Can The Fed Take An Action?

Includes: DIA, IWM, QQQ, SPY
by: Ron Honig


The Fed's January conference is about the conclude today.

With current environment it is hard to believe that any action would be taken.

Here are the reasons why.

Those who followed Apple Inc. (AAPL) Earning call yesterday could hear Tim Cook's, Apple's CEO, frustration from the strong dollar.

As 66% of the company's revenue is Ex-U.S, the currencies exchange rate have taken a much more significant role of translating sales growth into financial success. As Cook said in the call: "$100 of Apple's non-U.S. dollar revenue in Q4 of 2014 translated to only $85 last quarter due to the weakening currencies in our international markets". This is a major hurdle to surpass in order to maintain sufficient growth in the top line.

If it is painful to Apple I would suspect that it would be even worse to the smaller in size U.S companies that have a high global presence. Sectors which have dual exposure to both currencies and commodities would suffer the most. And it can be a very risky turbulence to the economy if it financials continue to bleed.

What can the Fed do?

The Fed is facing a real dilemma. From one hand it can ignore the noises and follow through with its declared plan to hike rates. An alternative action is to turn the Interest rate wheel backwards and go back to the 0-0.25% rate levels.

The first alternative has a devastating risk to corporate America. If any, it would be the catalyst to later on choose the second path with severe consequences.

By putting more pressure of the currencies and getting the dollar to an even stronger position the great achievement the U.S. economy achieved in term of unemployment could take an ugly turn.

The next graph is taken from the Bureau of Labor Statistics. It illustrates the decline in U.S. unemployment throughout the recent six years. If a massive headwind in the shape of an even stronger dollar would hit the face of the U.S. corporations this would have a significant negative impact to the levels of employment.

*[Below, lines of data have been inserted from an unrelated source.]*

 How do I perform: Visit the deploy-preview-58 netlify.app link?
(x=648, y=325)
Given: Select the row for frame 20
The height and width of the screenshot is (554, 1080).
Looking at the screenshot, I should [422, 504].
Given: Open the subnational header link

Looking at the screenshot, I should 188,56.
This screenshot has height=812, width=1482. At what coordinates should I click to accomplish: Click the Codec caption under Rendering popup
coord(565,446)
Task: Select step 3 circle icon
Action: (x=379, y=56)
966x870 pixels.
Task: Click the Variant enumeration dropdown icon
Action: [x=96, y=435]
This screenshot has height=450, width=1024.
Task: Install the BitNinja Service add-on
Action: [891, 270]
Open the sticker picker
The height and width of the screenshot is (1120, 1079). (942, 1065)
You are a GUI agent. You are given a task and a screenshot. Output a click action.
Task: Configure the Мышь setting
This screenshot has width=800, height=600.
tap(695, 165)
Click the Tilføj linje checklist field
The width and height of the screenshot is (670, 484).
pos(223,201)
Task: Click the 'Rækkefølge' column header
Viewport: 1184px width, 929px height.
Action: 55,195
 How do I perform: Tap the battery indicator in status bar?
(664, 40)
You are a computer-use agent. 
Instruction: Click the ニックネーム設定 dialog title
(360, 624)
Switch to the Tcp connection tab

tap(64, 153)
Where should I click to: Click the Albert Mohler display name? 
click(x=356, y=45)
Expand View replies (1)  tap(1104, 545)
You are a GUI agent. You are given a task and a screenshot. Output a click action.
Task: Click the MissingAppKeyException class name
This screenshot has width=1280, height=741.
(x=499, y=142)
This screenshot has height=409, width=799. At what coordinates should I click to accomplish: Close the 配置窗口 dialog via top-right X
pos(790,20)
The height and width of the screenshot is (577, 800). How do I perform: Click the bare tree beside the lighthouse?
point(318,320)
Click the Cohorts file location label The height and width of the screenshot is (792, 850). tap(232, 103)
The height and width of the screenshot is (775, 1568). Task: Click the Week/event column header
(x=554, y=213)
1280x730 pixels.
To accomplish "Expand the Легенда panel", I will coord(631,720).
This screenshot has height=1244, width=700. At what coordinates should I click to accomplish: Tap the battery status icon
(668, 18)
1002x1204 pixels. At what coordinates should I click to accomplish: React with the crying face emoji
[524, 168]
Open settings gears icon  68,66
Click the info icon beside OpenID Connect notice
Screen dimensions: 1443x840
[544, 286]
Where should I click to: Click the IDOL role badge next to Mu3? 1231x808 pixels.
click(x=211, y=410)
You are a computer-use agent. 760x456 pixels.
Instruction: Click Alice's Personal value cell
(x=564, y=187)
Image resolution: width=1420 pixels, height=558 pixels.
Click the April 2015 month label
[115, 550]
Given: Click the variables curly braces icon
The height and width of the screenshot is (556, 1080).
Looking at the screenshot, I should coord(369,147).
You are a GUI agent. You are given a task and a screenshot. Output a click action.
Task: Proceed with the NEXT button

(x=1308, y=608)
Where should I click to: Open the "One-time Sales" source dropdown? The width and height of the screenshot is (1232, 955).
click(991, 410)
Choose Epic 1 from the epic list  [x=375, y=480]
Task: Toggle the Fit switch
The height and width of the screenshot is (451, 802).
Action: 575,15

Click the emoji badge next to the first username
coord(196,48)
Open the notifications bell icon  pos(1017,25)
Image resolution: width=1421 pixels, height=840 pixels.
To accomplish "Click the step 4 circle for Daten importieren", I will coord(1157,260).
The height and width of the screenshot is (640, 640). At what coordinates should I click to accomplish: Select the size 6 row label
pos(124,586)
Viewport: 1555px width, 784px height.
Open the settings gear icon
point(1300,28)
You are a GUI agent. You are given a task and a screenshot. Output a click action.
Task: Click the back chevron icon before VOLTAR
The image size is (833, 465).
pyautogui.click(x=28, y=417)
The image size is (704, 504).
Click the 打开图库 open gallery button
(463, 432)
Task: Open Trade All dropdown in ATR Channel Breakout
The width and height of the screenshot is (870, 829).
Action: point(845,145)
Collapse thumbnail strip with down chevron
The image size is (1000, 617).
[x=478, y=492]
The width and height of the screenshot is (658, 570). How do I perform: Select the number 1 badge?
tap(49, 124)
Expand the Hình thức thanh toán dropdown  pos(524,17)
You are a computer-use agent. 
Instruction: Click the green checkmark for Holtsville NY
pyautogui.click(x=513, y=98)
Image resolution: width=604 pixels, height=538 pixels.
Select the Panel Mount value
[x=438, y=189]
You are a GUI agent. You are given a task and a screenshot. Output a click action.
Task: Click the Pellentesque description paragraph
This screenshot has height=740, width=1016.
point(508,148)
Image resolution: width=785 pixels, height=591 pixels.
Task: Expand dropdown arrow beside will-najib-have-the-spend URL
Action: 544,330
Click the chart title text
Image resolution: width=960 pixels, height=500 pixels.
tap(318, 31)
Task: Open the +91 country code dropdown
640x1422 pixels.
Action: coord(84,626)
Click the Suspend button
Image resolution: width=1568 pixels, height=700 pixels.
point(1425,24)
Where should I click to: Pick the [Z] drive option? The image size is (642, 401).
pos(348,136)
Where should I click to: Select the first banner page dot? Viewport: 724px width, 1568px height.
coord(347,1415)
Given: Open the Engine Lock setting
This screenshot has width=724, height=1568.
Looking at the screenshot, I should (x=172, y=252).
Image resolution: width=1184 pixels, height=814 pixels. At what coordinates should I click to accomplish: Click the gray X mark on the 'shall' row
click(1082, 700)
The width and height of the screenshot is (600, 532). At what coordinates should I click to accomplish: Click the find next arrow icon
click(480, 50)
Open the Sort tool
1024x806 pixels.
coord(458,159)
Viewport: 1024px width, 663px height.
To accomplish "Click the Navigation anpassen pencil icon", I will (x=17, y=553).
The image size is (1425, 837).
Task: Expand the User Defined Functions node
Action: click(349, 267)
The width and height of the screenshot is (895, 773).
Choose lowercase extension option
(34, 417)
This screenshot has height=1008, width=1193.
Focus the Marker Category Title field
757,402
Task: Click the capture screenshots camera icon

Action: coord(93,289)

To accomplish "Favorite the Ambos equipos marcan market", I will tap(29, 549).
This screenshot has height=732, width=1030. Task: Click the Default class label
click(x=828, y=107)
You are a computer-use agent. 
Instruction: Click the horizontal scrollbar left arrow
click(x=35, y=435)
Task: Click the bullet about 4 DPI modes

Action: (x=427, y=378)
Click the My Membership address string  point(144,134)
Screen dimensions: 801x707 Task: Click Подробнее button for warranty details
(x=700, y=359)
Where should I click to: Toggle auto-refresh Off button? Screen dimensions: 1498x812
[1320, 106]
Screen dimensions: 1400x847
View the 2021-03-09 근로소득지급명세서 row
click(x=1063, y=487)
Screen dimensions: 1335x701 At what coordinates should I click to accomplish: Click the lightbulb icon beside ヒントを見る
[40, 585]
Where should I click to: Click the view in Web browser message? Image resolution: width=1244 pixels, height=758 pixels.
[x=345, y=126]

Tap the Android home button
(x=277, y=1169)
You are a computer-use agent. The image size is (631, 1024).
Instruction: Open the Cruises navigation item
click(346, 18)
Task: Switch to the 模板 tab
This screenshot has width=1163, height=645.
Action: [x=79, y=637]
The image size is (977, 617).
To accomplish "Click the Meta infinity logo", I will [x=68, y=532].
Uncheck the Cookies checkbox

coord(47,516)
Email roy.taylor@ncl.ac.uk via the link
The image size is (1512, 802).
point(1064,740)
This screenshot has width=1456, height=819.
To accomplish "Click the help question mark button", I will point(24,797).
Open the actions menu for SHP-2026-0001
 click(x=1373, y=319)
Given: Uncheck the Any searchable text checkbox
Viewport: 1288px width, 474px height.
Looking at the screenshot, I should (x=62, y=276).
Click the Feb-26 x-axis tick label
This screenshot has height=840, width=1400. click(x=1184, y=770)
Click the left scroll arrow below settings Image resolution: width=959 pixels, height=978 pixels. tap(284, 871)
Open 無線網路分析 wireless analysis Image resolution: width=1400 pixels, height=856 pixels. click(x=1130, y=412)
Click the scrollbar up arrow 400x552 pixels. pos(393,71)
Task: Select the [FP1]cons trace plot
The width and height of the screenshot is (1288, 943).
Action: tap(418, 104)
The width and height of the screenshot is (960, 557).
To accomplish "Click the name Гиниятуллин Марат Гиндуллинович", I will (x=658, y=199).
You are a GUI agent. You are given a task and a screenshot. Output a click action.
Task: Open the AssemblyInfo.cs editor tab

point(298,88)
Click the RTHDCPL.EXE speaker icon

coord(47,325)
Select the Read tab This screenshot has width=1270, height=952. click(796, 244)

The companies could have surpassed the barrier of a stronger dollar only in an event of a strong tailwind in global demand. The fact is that the majority of the world is straggling in that front in both job creation, demand creation and a sustainable growth. Without a growth in worldwide consumer demand there is a high risk for U.S. companies to deliver growth this year.

The strong dollar has a direct impact on the prices of commodities. Most commodities contracts are being settled in U.S. dollar and as the value of the dollar goes up that immediate impacts the value of the underlying commodity.

The next chart, taken from, illustrates the trend in crude oil price in the last eighteen months. Can the U.S. energy sector live with additional decline in oil prices before it would need to take a severe action on its investment?

And it is not only oil. Every commodity that is quoted in dollars will continue to fall in price inverse to a strengthen U.S. currency. It cannot be a beneficial path for the U.S. economy.

It will not be beneficial for the second indicator that the Fed closely monitors. Alongside the employment rate the Fed monitors the inflation expectations. With the strong dollar that alongside other geopolitical interests the commodities' prices continue to push downwards and by that any expectation for a significant inflation is being vanished.

It means that the two concrete indicators that the Fed announced it would pursue for a long term sustainable trend are in jeopardy.

A maximum U.S. employment level and at least two percent yearly inflation rate cannot coexist with a straggling local industries and a soft worldwide demand.

My conclusion is pretty straight forward. The Fed cannot allow four hikes this year. If any it would need to wait to see if any recovery in prices would take place in the second half of 2016 and only then reassess. The first interest rate hike that took place in December 2015 can be reversed only if a collateral catastrophic event would appear. I doubt we will get there.

In the meanwhile there are sectors that are subject to benefit from the low interest rates. REIT is one. Utilities is another. As markets continue to swings a long term investor should take advantage of the occasion drops in these sectors and take action.

As always I appreciate your inputs and comments.

Disclosure: I/we have no positions in any stocks mentioned, and no plans to initiate any positions within the next 72 hours.

I wrote this article myself, and it expresses my own opinions. I am not receiving compensation for it (other than from Seeking Alpha). I have no business relationship with any company whose stock is mentioned in this article.

Additional disclosure: The opinions of the author are not recommendations to either buy or sell any security. Please do your own research prior to making any investment decision.